We switched over from a bordermanager firewall to a shorewall firewall.
Some stuff is not working now.
I realized that I had not created the route for the network that is not
working however once I created it, it still didn''t work.
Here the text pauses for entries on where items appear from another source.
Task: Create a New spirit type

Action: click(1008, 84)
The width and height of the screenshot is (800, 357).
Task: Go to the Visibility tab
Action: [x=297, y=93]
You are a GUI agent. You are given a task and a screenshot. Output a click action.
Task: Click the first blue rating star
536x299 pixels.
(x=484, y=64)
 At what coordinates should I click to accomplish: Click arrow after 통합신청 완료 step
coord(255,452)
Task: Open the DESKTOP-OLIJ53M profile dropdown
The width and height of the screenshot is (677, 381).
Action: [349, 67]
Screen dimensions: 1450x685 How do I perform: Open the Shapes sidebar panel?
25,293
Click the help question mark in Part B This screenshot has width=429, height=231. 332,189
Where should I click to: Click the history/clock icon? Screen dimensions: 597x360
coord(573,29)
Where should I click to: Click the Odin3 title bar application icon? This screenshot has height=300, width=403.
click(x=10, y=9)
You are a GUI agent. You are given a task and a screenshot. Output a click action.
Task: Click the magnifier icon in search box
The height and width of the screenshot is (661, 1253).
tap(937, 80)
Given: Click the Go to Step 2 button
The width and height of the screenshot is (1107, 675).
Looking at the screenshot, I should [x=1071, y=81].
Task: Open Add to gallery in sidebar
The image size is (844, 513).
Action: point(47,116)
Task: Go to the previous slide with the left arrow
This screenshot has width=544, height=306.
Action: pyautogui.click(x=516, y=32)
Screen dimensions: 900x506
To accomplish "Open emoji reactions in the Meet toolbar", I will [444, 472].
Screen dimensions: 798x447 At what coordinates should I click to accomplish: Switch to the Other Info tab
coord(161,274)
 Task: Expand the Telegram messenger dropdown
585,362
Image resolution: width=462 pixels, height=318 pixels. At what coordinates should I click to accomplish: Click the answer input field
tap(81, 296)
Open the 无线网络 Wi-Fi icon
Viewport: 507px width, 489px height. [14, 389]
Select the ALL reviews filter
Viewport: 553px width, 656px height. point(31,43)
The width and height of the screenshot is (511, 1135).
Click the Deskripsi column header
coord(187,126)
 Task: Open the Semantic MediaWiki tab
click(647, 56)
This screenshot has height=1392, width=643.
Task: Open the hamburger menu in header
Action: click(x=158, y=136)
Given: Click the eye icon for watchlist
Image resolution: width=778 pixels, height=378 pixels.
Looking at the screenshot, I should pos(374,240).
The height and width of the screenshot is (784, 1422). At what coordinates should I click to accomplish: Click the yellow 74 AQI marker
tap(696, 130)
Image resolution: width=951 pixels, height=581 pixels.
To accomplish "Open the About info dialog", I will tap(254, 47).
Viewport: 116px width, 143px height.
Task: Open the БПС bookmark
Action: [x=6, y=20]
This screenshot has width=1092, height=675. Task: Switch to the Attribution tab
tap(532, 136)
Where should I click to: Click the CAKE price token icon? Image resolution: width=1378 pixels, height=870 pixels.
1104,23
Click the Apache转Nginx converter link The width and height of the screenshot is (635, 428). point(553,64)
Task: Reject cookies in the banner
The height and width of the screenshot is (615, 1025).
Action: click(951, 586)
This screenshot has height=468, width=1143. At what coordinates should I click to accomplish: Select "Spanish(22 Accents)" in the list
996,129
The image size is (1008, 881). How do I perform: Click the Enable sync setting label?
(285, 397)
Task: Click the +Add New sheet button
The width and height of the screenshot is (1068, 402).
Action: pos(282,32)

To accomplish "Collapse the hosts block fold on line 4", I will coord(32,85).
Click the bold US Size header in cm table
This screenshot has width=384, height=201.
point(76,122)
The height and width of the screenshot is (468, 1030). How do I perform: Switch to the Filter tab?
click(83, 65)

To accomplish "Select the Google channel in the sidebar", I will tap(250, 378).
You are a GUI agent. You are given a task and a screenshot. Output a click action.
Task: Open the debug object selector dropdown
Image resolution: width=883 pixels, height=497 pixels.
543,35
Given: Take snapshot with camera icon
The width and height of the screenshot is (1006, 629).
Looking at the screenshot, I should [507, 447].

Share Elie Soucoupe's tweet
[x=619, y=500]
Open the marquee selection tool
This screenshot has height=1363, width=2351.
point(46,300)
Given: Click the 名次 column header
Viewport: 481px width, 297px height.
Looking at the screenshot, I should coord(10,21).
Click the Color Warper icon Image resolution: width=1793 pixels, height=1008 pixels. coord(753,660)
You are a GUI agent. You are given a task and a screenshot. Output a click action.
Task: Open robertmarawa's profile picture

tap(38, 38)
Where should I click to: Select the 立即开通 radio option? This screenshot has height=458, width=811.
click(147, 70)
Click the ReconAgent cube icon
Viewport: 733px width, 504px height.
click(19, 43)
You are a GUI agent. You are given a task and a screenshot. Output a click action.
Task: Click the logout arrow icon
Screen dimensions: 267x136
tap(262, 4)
Most of our network is fine however some pieces are not working.
[Net] - [Shorewall] - [LAN] - [Cisco] - [Clients and servers not
working]
The firewall can ping inside my broken network.
Some clients can not ping inside my broken network 172.25.0.0/16
Some clients can.
I am a little flumoxed. Thanks for your consideration and your help.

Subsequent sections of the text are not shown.